那么,非国际法主体的武力攻击是否可以构成自卫权的行使前提?在实践中,美国对阿富汗的战争正是以“911”事件的恐怖袭击为由,以实施自卫权打击恐怖主义的名义发动的。但是,这个理由是否有相应的法律依据呢?是否适合呢?其根本的焦点在于恐怖组织的恐怖行为能否可以构成武力攻击,能否因为恐怖行为对包庇恐怖组织的国家行使自卫权?恐怖行为是否可以认定为国家行为?[2]之前,人们一般把恐怖主义视为刑事犯罪,是通过法律的方式来解决,国际上也是采取寻求合作的方式共同打击恐怖主义。然而,“911”的恐怖袭击震惊了全世界,这次造成的后果之惨重前所未有,“911”事件导致的死亡和失踪的人数与1941年日本向美国发动的珍珠港事件相比,两者几乎相同。
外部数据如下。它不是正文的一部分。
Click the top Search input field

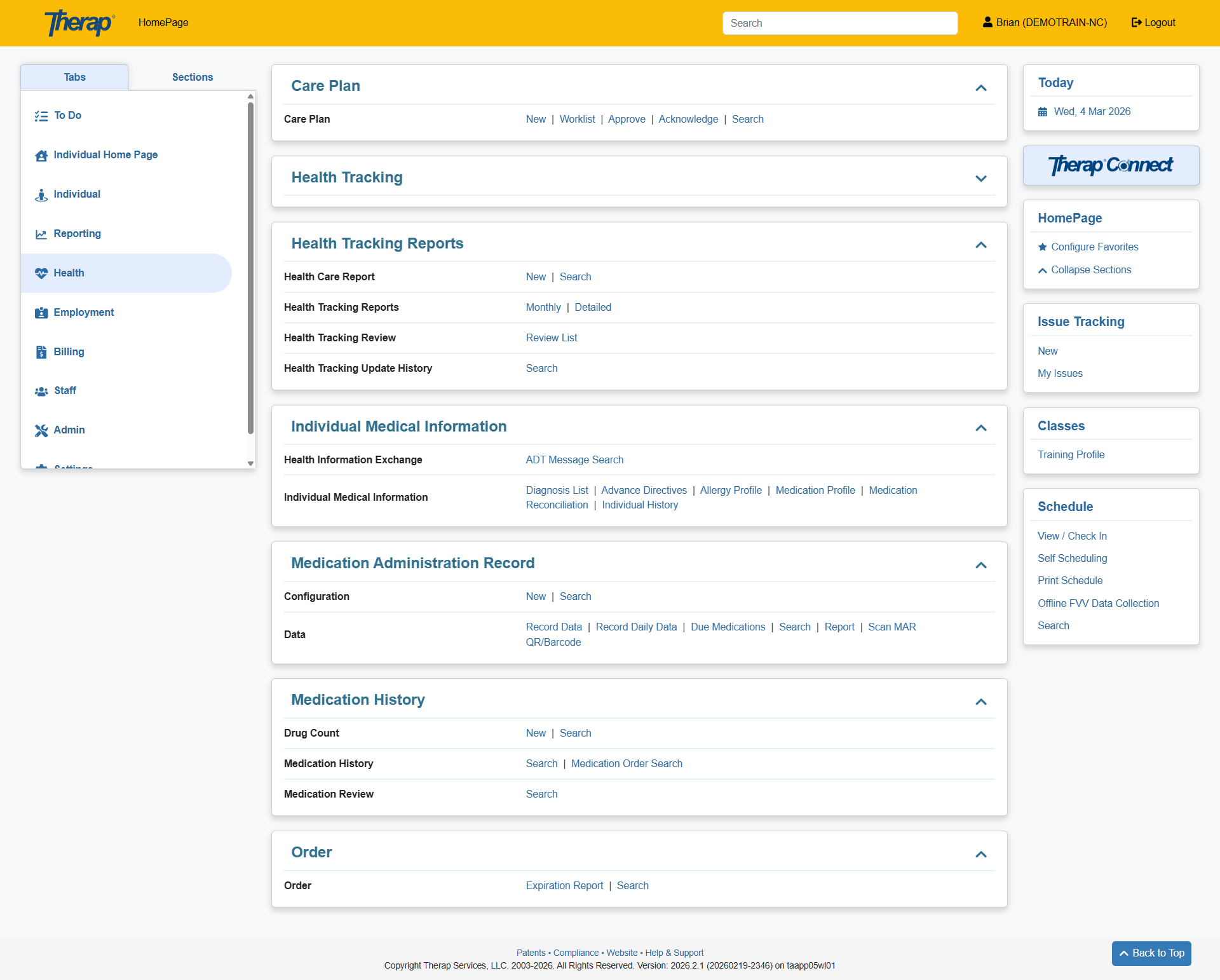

但是,即便规模如此之大,后果如此之严重,笔者认为,恐怖行为仍然是非国家行为,因为国际法院在尼加拉瓜案(1986)中对“武力攻击”的概念进行讨论后认为:“武力攻击”不仅包括一国的正规部队跨越国际边界的直接攻击行为,而且还包括一国派遣或代表该国派遣武装团体或雇佣兵到另一个国家间接攻击,如果他们在另一国内进行武力行为的严重性等于正规部队进行的实际武力攻击的话。但武力攻击不包括向反对派提供武器或后勤、财政或其他的支持的援助行为(虽然这种行为可能构成非法的使用武力或武力威胁,或对一国内部或外部事务的干涉),对于“911”事件而言,它是恐怖组织对一个国家的攻击,它既不是代表阿富汗的阿富汗正规部队的行为,也无证据表明是阿富汗派遣的武装团体或雇佣兵,因此,“911”事件不是阿富汗对于美国的武力攻击行为。再者,即使一个恐怖行为是在一国指示、指挥和控制下进行的,那么,该恐怖行为可以归因于国家,这也同样是说明了来源正是国家而非国家控制下的恐怖组织。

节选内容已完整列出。